Data feels

cn: rape, sexual violence, & CSA juxtaposed with cold data.  This is being crossposted to my other blog.

Some of my most important activist work is in volunteering technical skills for the Asexual Census, a survey of English online ace communities. This past week, I’ve been on a roll analyzing our 2015 survey. No numbers will be reported here, this is just a personal account.

Unsurprisingly, as soon as I was done with prep work, my attention was drawn to the statistics on sexual violence. As a programmer, I’ve been trained to always use descriptive variable names. Now I’m looking at variables named “rape” and “rapeCombined”.

It’s “combined” because it combines people who explicitly said they were raped, and people who said they’ve had sex they didn’t/couldn’t consent to. A lot of respondents see a distinction between the two. I don’t agree that there is or should be a distinction.  Probably sexual coercion should be combined too.  But I’m not sure how appropriate it is to impose my views on the data.  Probably I’ll defer to the judgment of the committee.

“rapeCombined” hovers around 10-20%, depending on the group. This number is not immediately meaningful to me. Is it high or is it low? You can’t get “high” or “low” out of a single number, you have to compare at least two. So I find myself comparing subgroups, and soon it’s a competition. Contra certain people on the internet, *this* group shows higher numbers than *that* group by two whole percentage points, which is slightly larger than our margin of error. Data trumps theory, jerks! I’m totally gonna win some arguments with this. Winning arguments, the consolation prize for losing in life.

Another thing that popped out to me, the age that people first experience sexual violence is bimodal. I can objectively draw a dividing line between child sexual abuse (CSA) and other sexual violence. This is information that I never asked for, but now I have it.

I mean, the dividing line is only sort of objective. Do I draw a dividing line where the distribution hits its minimum, or do I fit it to two Gaussians and draw the line halfway between the peak positions? Or maybe I should find the age where each Gaussian has an equal contribution. Okay, so maybe the methodological question is a bit ridiculous, but wouldn’t you rather think about math than about sexual violence? Anyway, someone needs to think about the math, those are the skills I’m volunteering.
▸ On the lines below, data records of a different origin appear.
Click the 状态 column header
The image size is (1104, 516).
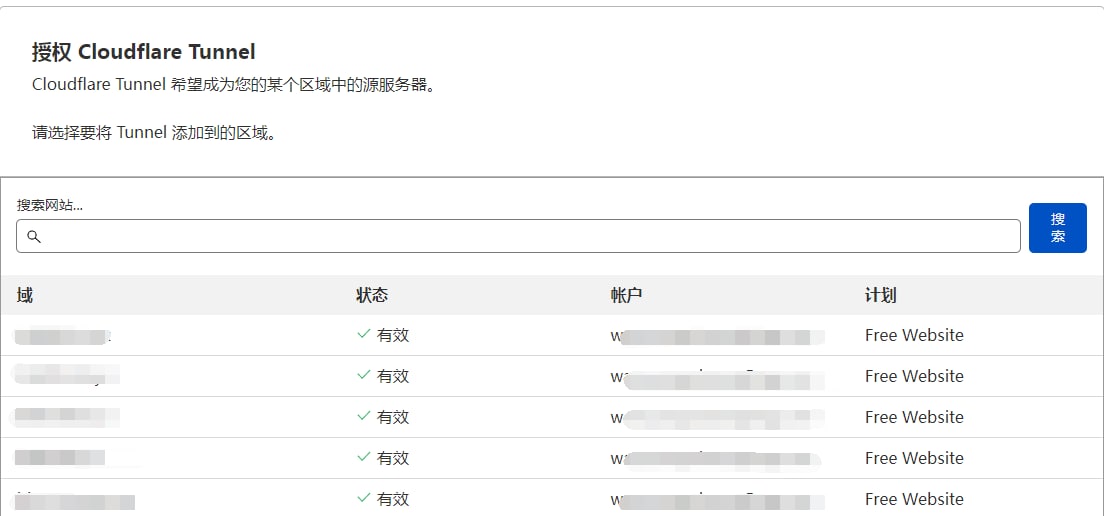[372, 295]
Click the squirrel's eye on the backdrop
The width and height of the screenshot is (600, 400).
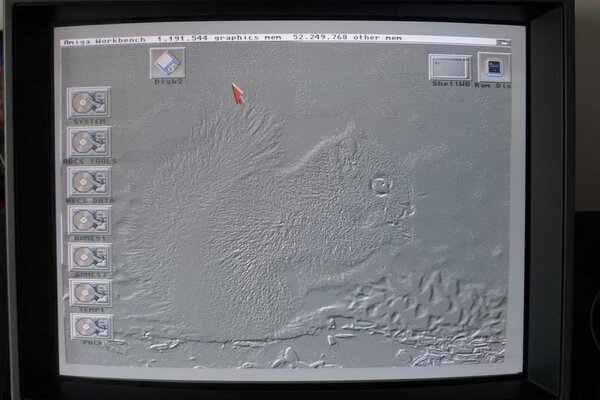tap(379, 185)
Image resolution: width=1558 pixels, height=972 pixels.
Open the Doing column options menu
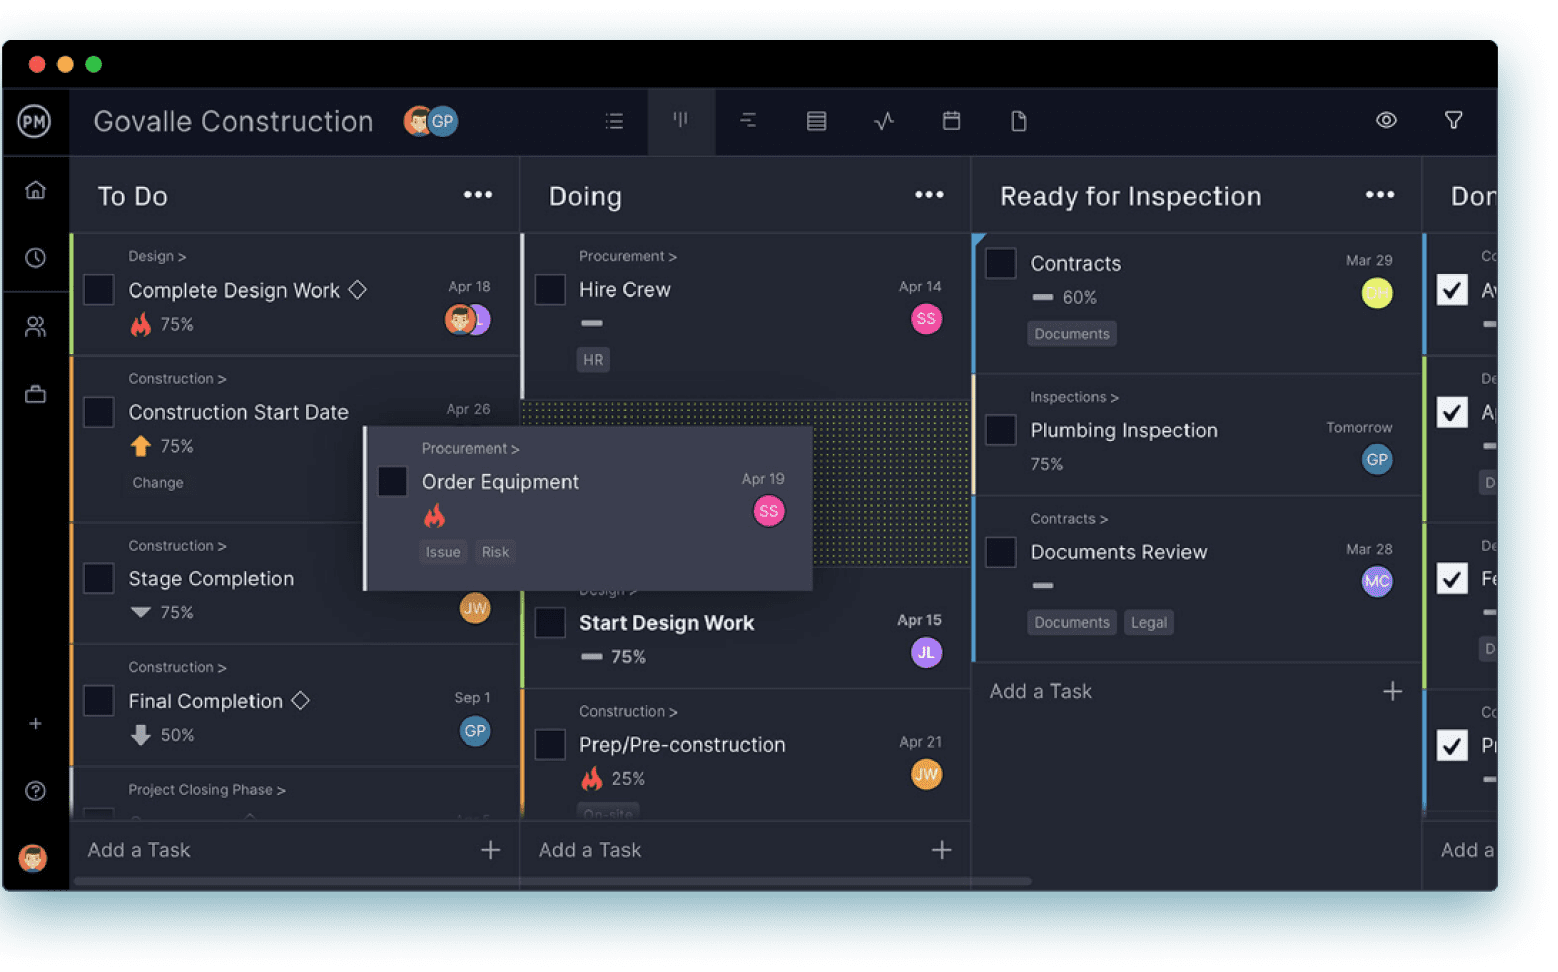[x=928, y=194]
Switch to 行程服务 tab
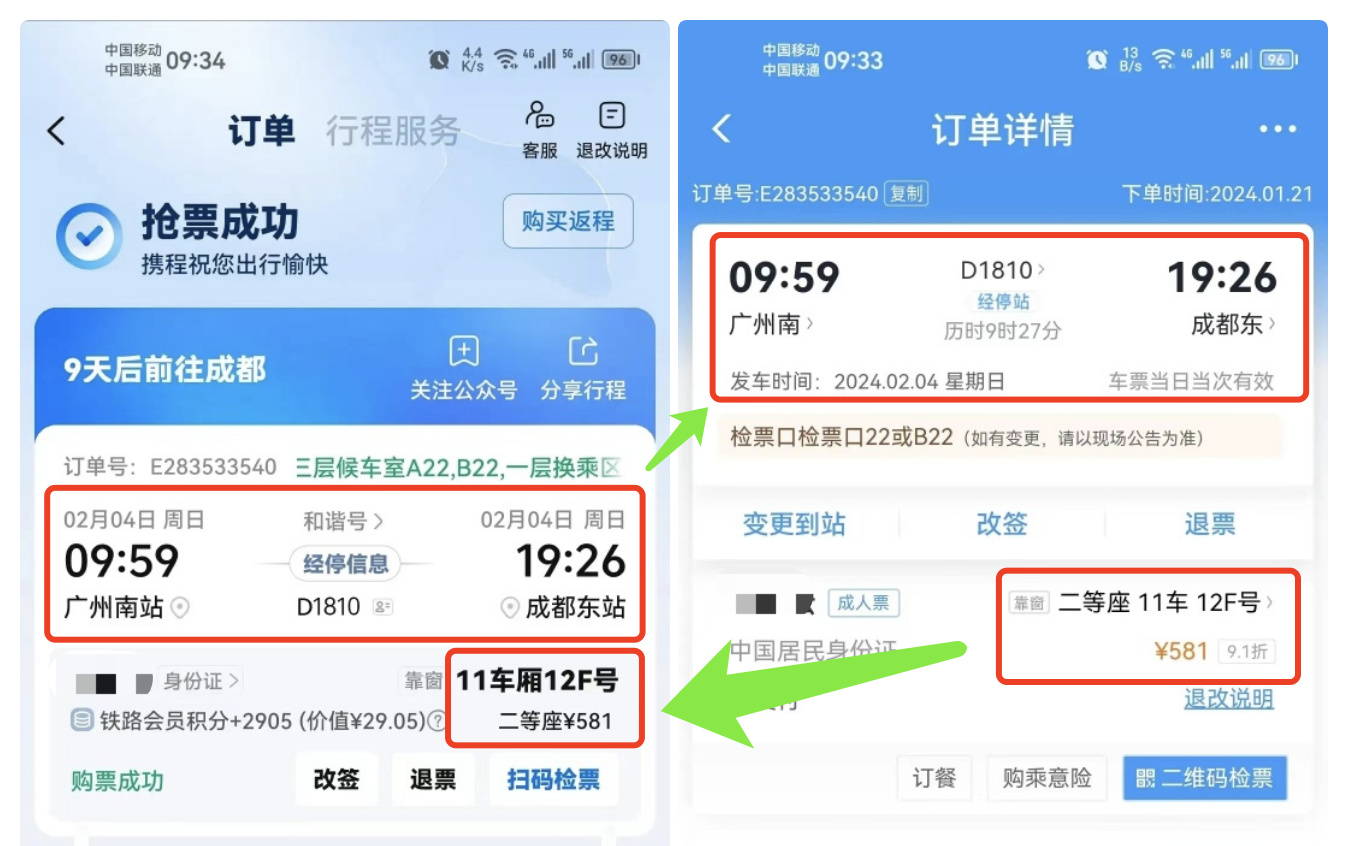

I feel like a dragon sitting on all this data. It’s important for the community to see, but that importance just means we have to take the time to do it right. You know, write a proper formal report or something. By committee. This is incredibly slow. In the mean time, I’ll just sit on this mound, admiring the bits that are especially beautiful or grotesque.

About Siggy

Siggy is a physics grad student in the U.S. He is gay gray-A, and makes amateur attempts at asexual activism. His interests include godlessness, scientific skepticism, and math. While not working or blogging, he plays video and board games with his boyfriend, and folds colored squares.
  1. queenieofaces says:

    “Winning arguments, the consolation prize for losing in life.”
    (But I know that “oh no, I didn’t want to know this information, but now I have to DO something with it” feeling. It’s not pleasant. But I’m really glad that someone is working on the data analysis, even when the subject matter is difficult.)

  2. I could take a look at the some of the data; I’m a mathematics undergrad student at the moment and would love to reverify data on asexuality.

  3. Coyote says:

    “A lot of respondents see a distinction between the two. I don’t agree that there is or should be a distinction.”

    ehhh I can sympathize with not wanting to use the word.

    • Siggy says:

      I was presenting a simplified version of that particular issue, and here’s a slightly less simplified version:

      The main question is what numbers to report. I have five yes/no/unsure questions, so there are 31 ways to combine them using OR functions. Okay, realistically there are only a handful of reasonable combinations, but I also want to cross-tabulate the results against a bunch of other questions. This requires picking out 1-2 combinations–either that or exponentially-growing walls of numbers.

      Some people probably want to see rape, nonconsensual sex, and sexual coercion reported together. Others want to see just rape and non-consensual sex. Others want to see them all separated. Can’t please everyone.